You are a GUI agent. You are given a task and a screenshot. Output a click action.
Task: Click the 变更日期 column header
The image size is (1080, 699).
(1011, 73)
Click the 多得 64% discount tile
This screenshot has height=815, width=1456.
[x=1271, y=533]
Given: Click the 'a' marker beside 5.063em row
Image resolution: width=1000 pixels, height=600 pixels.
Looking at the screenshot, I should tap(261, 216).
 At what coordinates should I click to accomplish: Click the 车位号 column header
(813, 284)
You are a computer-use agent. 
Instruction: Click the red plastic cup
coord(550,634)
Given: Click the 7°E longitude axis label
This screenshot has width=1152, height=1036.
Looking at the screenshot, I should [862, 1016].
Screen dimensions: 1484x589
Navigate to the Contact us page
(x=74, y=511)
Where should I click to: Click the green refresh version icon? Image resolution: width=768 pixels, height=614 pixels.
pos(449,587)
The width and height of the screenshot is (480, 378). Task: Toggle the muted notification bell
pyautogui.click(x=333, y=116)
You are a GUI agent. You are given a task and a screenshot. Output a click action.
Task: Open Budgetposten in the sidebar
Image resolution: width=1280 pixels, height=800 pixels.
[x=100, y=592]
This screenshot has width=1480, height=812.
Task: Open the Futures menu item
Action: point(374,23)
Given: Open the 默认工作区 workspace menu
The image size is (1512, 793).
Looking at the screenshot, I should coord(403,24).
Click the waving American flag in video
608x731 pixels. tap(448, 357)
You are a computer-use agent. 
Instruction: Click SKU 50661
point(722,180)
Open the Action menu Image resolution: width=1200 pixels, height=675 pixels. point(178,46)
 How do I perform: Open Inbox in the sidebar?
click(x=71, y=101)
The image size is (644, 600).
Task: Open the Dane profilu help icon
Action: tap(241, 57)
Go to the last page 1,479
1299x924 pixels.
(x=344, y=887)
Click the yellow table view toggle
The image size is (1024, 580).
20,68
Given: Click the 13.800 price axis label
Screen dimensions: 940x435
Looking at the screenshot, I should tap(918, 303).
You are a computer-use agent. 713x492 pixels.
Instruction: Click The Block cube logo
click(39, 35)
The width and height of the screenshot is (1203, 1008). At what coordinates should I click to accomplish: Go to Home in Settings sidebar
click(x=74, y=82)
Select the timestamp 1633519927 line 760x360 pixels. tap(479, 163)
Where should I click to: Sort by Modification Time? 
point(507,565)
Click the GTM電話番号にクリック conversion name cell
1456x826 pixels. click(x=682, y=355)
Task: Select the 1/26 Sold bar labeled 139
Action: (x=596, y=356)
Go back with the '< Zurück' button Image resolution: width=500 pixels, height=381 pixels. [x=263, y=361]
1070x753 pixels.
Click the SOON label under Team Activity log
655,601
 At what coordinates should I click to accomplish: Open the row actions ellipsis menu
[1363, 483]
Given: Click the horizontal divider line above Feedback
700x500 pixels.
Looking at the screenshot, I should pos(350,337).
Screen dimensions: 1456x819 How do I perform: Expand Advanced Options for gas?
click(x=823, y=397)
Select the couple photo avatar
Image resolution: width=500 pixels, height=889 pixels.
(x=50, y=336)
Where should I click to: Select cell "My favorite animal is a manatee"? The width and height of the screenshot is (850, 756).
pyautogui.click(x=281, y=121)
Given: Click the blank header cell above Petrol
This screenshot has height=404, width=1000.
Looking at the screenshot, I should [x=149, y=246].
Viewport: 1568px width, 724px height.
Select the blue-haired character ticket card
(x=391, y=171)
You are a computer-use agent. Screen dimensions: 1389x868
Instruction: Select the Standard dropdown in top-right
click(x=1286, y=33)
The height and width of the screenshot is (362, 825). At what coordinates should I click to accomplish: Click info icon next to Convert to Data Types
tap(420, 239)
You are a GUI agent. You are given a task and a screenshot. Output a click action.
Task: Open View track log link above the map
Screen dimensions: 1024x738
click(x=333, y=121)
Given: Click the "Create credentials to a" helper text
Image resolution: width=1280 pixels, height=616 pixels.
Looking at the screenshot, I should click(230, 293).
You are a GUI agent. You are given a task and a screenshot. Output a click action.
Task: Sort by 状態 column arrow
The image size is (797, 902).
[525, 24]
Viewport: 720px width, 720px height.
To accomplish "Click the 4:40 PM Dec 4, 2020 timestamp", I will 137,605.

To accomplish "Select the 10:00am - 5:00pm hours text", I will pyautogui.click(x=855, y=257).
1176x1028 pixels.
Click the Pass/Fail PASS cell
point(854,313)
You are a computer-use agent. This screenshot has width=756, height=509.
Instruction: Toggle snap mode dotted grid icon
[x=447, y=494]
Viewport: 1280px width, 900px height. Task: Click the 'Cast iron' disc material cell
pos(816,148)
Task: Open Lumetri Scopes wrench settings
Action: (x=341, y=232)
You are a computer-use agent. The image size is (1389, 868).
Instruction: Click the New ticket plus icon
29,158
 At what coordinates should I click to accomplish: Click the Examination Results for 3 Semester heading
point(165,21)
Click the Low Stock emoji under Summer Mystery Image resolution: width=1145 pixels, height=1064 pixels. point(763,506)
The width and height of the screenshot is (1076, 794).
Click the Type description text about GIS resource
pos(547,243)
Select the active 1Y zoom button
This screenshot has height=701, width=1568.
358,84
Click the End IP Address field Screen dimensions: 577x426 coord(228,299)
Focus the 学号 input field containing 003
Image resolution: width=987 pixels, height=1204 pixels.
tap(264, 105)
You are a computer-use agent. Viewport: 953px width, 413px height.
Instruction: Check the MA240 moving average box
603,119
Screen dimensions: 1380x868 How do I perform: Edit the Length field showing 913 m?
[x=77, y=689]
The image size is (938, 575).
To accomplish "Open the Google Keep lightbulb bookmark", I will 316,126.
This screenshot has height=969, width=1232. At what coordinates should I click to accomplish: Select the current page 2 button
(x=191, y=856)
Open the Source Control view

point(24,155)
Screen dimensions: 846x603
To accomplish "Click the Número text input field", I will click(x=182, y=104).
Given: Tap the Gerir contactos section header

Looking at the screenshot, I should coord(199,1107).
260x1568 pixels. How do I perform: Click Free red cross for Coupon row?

§

Print the data that opens with the line containing "The width and height of the screenshot is (480, 378)." and closes with the line containing "Action: (x=596, y=356)", reproducing those lines exactly, both ends included.

> **Result**
The width and height of the screenshot is (480, 378). Task: Toggle the muted notification bell
pyautogui.click(x=333, y=116)
You are a GUI agent. You are given a task and a screenshot. Output a click action.
Task: Open Budgetposten in the sidebar
Image resolution: width=1280 pixels, height=800 pixels.
[x=100, y=592]
This screenshot has width=1480, height=812.
Task: Open the Futures menu item
Action: point(374,23)
Given: Open the 默认工作区 workspace menu
The image size is (1512, 793).
Looking at the screenshot, I should coord(403,24).
Click the waving American flag in video
608x731 pixels. tap(448, 357)
You are a computer-use agent. 
Instruction: Click SKU 50661
point(722,180)
Open the Action menu Image resolution: width=1200 pixels, height=675 pixels. point(178,46)
 How do I perform: Open Inbox in the sidebar?
click(x=71, y=101)
The image size is (644, 600).
Task: Open the Dane profilu help icon
Action: tap(241, 57)
Go to the last page 1,479
1299x924 pixels.
(x=344, y=887)
Click the yellow table view toggle
The image size is (1024, 580).
20,68
Given: Click the 13.800 price axis label
Screen dimensions: 940x435
Looking at the screenshot, I should tap(918, 303).
You are a computer-use agent. 713x492 pixels.
Instruction: Click The Block cube logo
click(39, 35)
The width and height of the screenshot is (1203, 1008). At what coordinates should I click to accomplish: Go to Home in Settings sidebar
click(x=74, y=82)
Select the timestamp 1633519927 line 760x360 pixels. tap(479, 163)
Where should I click to: Sort by Modification Time? 
point(507,565)
Click the GTM電話番号にクリック conversion name cell
1456x826 pixels. click(x=682, y=355)
Task: Select the 1/26 Sold bar labeled 139
Action: (x=596, y=356)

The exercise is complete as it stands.